## [EXPLORE THE MATERIAL]
a: Can you rewrite the paragraph beginning "Roaring Fork, in Scottsdale, is known for two things" from the profile of the Roaring Fork chef below as a short list that keeps its main facts?
b: Carry on the profile of the Roaring Fork chef below, starting after its last sentence.
BEGIN TEXT PROVIDED
Master of the fresh and simple/ Roaring Fork chef keeps his knives

JENNIFER WOOD

Sure, Roaring Fork Restaurant seems fancy-schmancy, with its elegant eats, sophisticated setting and chic clientele - a mix of business types and bohemian urbanites. But when you get down to it, the popular Arizona eatery is just a cowboy-casual place with some darn good food.

Roaring Fork, in Scottsdale, is known for two things: Chef Robert McGrath, named 2001 James Beard Best Chef Southwest; and the tasty 12- ounce "Big Ass" burger, which attracts even a bar stool waiting list.

McGrath's creations incorporate all the elements a food lover with contemporary taste buds could want. His philosophy: "Fresh and simple."

Here, the author of "American Western Cooking" shares the recipe for one of Roaring Fork's most popular dishes.

Q: Who would you most like to "do lunch" with?

A: Abraham Lincoln, W.C. Fields, Leonardo da Vinci, Katharine Hepburn, Dan Hicks and James Beard (again!).

Q: What's your favorite dish to make at home?

A: Roasted chicken on the grill and corn on the cob.

Q: What culinary gadget could you not cook without?

A: A cast-iron Dutch oven.

Q: What three ingredients could you not cook without?

A: Chilies. Garlic. Beef.

Q: When it comes to eating, what's your guilty pleasure?

A: Cheese, no hesitation. I love good cheeses.

Q: What's your favorite restaurant?

A: International: Restaurant Girardet in Crissier, Switzerland (when Fredy Girardet was cooking). National: Gramercy Tavern in New York City with Tom Colicchio at the helm. Southwest: Cafe Annie in Houston, with Robert Del Grande at the controls.

Q: What one cooking tip could you offer to readers to make their time in the kitchen easier?

A: Make sure your knives are sharp because that, more than anything, affects what you are doing. And overall, make sure that you have fresh ingredients - the best fresh ingredients you can get your hands on.

Q: What's the biggest mistake you ever made while cooking?

A: I set some curtains on fire while cooking a dinner for some very important people.
END TEXT PROVIDED
BEGIN PROVIDED DATA
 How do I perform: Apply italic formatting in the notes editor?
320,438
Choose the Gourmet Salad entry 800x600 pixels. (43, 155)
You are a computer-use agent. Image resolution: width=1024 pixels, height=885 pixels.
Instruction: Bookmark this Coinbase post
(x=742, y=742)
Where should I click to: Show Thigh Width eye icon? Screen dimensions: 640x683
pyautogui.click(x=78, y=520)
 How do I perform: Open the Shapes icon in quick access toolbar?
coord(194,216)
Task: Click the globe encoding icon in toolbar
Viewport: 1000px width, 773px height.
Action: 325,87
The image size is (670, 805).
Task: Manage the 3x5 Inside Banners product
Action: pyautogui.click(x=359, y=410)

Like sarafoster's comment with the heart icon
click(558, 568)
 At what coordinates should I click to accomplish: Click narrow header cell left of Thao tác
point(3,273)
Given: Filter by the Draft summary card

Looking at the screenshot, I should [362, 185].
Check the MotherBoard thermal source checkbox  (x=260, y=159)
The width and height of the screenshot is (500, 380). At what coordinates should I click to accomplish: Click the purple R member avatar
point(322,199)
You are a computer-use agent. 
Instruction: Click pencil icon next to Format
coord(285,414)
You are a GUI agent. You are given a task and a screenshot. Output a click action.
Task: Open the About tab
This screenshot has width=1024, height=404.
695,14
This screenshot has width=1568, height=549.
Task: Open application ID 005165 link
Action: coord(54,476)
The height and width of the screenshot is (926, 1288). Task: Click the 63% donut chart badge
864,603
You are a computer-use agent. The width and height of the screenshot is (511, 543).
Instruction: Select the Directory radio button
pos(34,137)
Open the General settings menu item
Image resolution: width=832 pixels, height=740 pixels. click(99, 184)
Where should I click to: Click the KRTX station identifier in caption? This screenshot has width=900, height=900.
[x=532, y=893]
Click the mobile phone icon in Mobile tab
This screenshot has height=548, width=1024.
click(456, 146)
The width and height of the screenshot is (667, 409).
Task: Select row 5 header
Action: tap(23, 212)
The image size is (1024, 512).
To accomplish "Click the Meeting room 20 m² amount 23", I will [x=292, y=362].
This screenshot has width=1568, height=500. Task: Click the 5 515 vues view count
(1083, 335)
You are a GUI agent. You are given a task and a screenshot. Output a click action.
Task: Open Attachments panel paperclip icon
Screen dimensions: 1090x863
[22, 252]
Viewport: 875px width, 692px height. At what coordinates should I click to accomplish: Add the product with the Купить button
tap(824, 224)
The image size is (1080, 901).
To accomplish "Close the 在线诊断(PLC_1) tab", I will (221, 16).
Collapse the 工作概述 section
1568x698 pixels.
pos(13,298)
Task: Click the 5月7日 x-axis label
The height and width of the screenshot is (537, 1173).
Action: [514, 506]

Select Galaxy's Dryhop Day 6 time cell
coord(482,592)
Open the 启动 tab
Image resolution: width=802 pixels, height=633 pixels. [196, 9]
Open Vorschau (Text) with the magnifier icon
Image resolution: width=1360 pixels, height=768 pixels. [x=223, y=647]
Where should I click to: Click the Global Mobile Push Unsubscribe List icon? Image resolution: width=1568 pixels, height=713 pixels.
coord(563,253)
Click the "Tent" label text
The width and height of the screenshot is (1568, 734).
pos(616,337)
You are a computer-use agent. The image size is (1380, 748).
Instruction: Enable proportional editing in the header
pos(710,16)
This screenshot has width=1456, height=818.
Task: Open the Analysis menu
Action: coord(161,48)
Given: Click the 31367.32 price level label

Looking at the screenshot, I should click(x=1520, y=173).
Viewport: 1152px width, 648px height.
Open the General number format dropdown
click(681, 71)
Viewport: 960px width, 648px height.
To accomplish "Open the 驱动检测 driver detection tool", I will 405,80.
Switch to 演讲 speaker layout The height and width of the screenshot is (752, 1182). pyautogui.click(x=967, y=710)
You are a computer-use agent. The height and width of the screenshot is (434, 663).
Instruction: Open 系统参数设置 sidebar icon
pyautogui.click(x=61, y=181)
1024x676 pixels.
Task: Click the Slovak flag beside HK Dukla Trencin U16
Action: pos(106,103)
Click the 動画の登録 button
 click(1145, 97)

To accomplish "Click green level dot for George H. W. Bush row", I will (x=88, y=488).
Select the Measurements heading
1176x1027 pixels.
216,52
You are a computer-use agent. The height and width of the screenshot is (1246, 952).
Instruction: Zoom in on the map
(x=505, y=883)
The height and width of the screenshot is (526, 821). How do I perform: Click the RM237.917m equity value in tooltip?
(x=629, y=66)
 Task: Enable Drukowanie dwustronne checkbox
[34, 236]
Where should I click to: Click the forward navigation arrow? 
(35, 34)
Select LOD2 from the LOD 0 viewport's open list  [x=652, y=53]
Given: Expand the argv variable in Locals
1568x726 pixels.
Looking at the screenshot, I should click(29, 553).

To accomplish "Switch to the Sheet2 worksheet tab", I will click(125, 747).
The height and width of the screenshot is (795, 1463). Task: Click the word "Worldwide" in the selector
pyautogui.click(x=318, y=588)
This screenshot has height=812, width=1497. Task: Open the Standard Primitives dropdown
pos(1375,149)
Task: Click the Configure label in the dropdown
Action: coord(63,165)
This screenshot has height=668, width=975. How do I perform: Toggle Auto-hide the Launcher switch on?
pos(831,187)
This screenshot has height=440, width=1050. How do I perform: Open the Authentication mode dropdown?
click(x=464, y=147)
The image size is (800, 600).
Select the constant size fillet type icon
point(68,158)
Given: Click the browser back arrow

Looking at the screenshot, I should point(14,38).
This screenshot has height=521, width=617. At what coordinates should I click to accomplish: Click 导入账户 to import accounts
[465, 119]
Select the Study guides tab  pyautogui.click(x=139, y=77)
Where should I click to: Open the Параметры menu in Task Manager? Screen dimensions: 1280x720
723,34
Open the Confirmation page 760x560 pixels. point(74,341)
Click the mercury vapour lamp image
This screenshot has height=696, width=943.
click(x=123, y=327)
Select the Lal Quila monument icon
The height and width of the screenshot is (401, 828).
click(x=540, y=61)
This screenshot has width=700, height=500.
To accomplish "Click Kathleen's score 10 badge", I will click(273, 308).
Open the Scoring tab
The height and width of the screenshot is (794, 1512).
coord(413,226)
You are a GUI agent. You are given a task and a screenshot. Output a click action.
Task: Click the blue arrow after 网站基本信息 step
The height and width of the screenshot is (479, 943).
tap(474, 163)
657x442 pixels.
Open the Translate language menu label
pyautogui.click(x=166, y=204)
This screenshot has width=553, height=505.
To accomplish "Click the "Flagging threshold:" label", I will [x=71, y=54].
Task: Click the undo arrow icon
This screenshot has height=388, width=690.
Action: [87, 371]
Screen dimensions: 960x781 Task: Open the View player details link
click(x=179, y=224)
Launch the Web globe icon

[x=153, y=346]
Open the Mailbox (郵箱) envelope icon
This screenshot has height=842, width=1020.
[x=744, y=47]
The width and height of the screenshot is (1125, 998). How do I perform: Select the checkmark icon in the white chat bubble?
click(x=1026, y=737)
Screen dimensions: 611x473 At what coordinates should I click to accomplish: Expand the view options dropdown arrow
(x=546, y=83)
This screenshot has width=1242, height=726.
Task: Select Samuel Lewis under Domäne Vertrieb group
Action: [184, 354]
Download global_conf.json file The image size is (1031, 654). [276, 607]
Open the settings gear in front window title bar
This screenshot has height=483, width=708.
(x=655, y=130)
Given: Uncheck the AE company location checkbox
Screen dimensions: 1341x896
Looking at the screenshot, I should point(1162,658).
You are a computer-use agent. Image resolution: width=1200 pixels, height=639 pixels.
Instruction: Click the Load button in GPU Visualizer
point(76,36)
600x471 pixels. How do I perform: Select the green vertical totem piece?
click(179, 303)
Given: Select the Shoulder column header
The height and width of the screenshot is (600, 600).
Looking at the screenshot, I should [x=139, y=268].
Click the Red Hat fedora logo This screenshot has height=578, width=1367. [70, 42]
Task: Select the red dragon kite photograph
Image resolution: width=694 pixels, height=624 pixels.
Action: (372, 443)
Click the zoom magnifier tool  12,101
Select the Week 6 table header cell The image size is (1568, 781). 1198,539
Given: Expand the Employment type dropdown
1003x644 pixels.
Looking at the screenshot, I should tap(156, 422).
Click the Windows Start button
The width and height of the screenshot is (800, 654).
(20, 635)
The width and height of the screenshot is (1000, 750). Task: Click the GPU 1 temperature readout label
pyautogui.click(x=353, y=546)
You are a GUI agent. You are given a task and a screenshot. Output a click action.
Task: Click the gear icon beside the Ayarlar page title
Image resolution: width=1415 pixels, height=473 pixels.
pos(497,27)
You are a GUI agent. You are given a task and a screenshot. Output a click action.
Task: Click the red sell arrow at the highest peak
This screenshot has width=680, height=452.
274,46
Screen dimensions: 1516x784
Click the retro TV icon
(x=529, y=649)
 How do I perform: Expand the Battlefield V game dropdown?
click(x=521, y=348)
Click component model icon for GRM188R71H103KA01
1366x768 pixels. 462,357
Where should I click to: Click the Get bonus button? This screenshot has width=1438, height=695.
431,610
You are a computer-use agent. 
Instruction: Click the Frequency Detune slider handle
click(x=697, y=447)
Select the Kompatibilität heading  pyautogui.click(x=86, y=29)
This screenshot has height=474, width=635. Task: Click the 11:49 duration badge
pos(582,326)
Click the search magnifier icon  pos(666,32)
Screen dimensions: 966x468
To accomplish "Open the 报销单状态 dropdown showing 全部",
END PROVIDED DATA
## [ANSWERS BY ITEM NUMBER]
a:
Roaring Fork in Scottsdale is known for two things:
- Chef Robert McGrath, named 2001 James Beard Best Chef Southwest
- The 12-ounce "Big Ass" burger, which draws even a waiting list for bar stools

b:
SKILLET GRATIN OF CRAWFISH TAILS, PEARL ONIONS & SOYBEANS

Serves 4

1/4 cup diced bacon

1/4 cup red bell pepper, roasted, peeled and coarsely chopped 1/ 4 cup minced garlic

1 cup pearl onions, blanched and peeled 1/4 cup minced shallots

1/2 cup quartered button mushrooms (or assorted mushrooms)

1 cup soybeans, blanched and shucked

1 1/2 cup cleaned crawfish tails (rock shrimp may be substituted)

1/2 cup white wine

1/2 cup cream

1 teaspoon adobo sauce

1/4 cup bread crumbs

12 small chervil sprigs

Kosher salt and cracked black

pepper to taste

Render the bacon in a hot heavy skillet, then add red bell pepper, garlic, pearl onions, shallots and mushrooms. Saut the vegetables until they are just tender.

Add the soybeans, crawfish tails and saut for approximately 1 minute. Season to taste. Add the white wine and reduce in volume by half.

Add the cream and adobo sauce, and reduce their volume by half as well.

Check the seasoning and spoon the crawfish mixture into a 5-inch skillet, and sprinkle bread crumbs over the top. Lightly brown under a broiler.

Garnish the gratin with three small sprigs of chervil, then place the skillet on a folded napkin over a dinner plate.

Nutrition information per 1-cup serving: Calories 344 (51 percent from fat); fat 19.5 g (sat 8.8 g, mono 5.7 g, poly 3.2 g); protein 19 g; carbohydrates 23 g; fiber 4.40 g; cholesterol 86 mg; sodium 387 mg; calcium 220 mg.